▶ SUPPLIED RECORDS:

========================

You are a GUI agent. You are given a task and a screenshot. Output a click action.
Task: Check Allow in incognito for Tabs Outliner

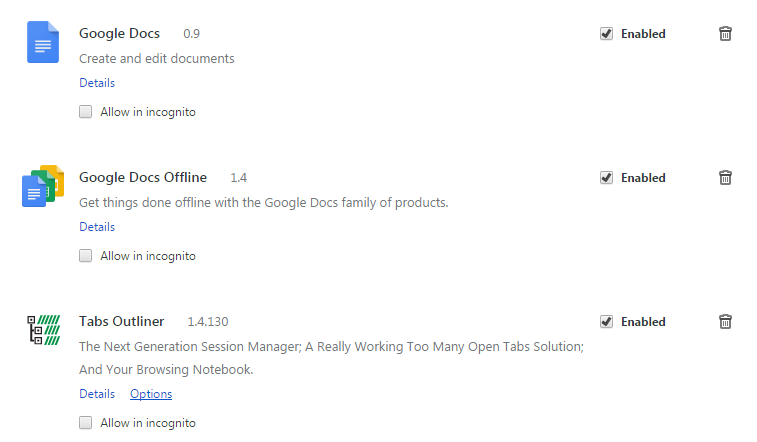(x=86, y=423)
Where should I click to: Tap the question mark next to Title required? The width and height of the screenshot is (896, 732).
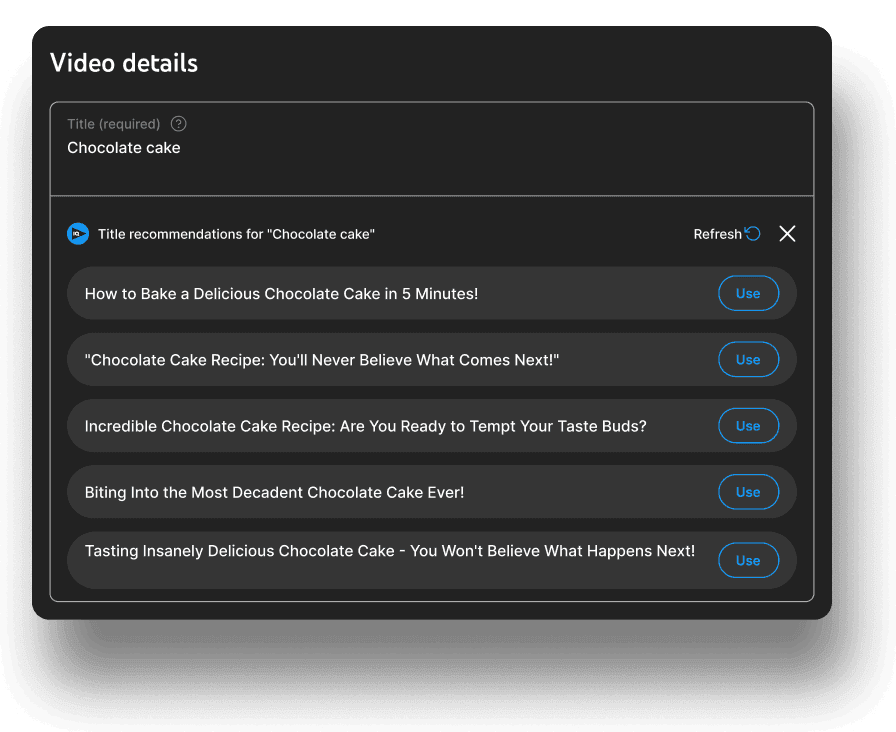[x=178, y=123]
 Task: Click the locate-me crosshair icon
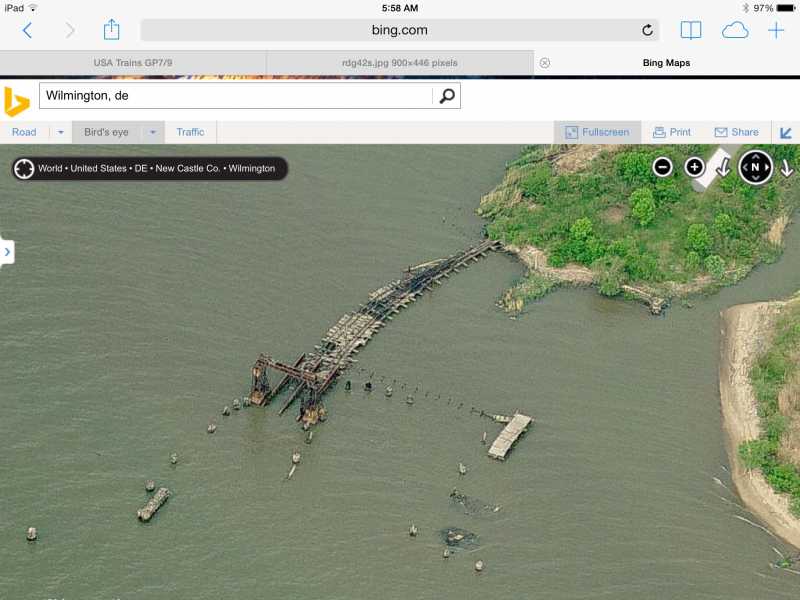pyautogui.click(x=24, y=168)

========================

▶ TASK ITEM: Down to the last line, reproduce the material above exactly; skip its images.

▶ SOLUTION TO THIS TASK:
You are a GUI agent. You are given a task and a screenshot. Output a click action.
Task: Check Allow in incognito for Tabs Outliner

(x=86, y=423)
Where should I click to: Tap the question mark next to Title required? The width and height of the screenshot is (896, 732).
[x=178, y=123]
 Task: Click the locate-me crosshair icon
pyautogui.click(x=24, y=168)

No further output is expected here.